* TASK DIRECTIONS
Your answer must be an exact copy of the records below, with every picture left out.

[[ EXCERPTED DATA, beginning ]]

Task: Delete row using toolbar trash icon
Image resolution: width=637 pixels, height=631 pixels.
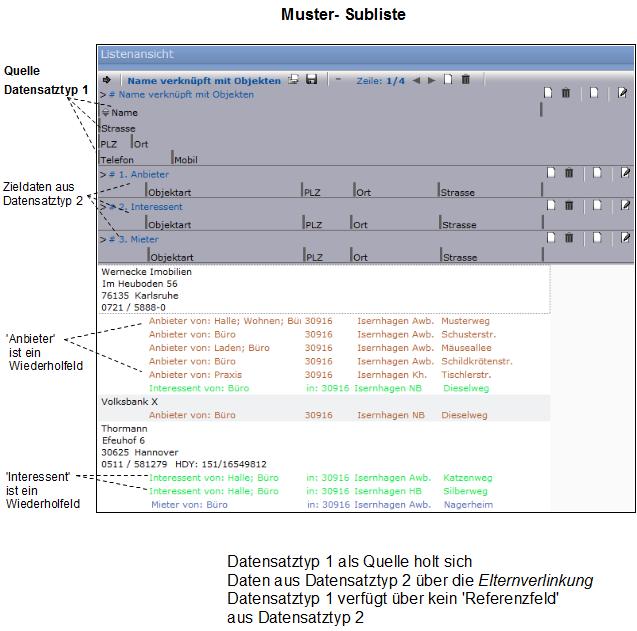Action: pyautogui.click(x=465, y=80)
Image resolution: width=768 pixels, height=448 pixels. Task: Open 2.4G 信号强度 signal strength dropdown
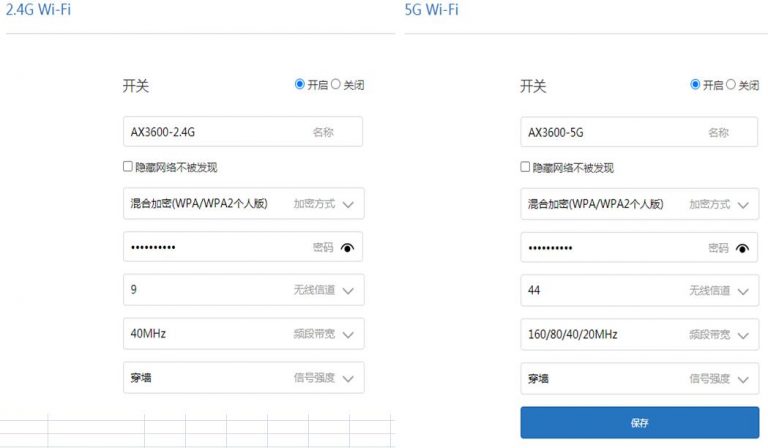[347, 378]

[[ EXCERPTED DATA, end ]]

* SOLUTION TO THE EXERCISE
Task: Delete row using toolbar trash icon
Image resolution: width=637 pixels, height=631 pixels.
Action: pyautogui.click(x=465, y=80)
Image resolution: width=768 pixels, height=448 pixels. Task: Open 2.4G 信号强度 signal strength dropdown
[347, 378]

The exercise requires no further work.